(Record excerpts begins)

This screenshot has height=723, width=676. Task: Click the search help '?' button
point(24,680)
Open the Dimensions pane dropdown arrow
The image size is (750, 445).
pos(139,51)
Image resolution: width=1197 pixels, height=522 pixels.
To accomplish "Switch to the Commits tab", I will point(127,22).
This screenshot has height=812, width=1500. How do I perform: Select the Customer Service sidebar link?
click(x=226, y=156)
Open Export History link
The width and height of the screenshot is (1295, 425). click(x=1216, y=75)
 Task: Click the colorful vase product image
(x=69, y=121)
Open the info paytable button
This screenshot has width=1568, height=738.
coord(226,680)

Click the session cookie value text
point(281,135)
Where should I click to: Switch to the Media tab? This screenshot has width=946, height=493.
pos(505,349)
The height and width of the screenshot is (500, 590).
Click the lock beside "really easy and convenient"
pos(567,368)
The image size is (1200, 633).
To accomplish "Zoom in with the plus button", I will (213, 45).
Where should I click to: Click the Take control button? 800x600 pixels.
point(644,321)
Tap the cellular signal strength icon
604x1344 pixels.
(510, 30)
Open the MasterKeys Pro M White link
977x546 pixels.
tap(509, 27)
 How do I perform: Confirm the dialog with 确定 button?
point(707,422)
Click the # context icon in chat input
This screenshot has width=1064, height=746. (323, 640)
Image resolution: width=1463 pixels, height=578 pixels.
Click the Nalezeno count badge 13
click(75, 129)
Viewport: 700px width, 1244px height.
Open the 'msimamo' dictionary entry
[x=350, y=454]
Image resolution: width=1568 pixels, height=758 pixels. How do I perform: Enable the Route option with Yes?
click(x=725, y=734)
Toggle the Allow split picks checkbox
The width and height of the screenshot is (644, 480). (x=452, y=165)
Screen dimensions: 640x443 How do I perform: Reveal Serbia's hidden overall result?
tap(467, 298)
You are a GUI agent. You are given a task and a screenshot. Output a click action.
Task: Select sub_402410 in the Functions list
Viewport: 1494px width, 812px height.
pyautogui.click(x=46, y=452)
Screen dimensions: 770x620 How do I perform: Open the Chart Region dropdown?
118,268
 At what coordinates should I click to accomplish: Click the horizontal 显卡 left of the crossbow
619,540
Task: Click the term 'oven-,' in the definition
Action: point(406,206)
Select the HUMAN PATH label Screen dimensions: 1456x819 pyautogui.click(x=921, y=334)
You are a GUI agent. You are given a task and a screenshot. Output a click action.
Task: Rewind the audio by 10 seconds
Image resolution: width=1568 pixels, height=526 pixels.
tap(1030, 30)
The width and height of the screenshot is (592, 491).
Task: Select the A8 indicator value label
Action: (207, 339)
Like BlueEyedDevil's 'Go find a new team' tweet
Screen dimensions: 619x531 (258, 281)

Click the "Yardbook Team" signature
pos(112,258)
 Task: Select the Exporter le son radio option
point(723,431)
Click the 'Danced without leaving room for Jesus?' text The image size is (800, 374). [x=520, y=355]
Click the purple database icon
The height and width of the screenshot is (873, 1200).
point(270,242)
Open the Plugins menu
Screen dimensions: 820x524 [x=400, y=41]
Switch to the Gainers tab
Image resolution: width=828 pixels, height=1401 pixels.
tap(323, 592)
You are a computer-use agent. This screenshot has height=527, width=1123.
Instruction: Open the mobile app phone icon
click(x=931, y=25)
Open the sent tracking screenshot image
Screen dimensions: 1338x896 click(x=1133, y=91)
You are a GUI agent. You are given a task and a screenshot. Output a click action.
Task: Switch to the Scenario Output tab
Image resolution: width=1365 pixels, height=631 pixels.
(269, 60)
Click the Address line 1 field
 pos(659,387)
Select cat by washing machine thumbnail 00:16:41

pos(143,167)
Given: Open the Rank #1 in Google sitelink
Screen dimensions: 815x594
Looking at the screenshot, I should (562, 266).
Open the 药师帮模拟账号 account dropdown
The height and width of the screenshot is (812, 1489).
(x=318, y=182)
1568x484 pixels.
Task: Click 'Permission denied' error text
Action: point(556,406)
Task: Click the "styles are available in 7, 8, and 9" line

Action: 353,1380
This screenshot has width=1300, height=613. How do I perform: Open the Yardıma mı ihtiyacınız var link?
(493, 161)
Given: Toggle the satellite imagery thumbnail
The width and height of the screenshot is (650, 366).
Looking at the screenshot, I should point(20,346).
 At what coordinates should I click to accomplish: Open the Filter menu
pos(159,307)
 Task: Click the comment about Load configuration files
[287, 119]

(Record excerpts ends)

About this exercise :: Filter the records above down to the lines containing "will".

Task answer ::
To accomplish "Switch to the Commits tab", I will point(127,22).
To accomplish "Zoom in with the plus button", I will (213, 45).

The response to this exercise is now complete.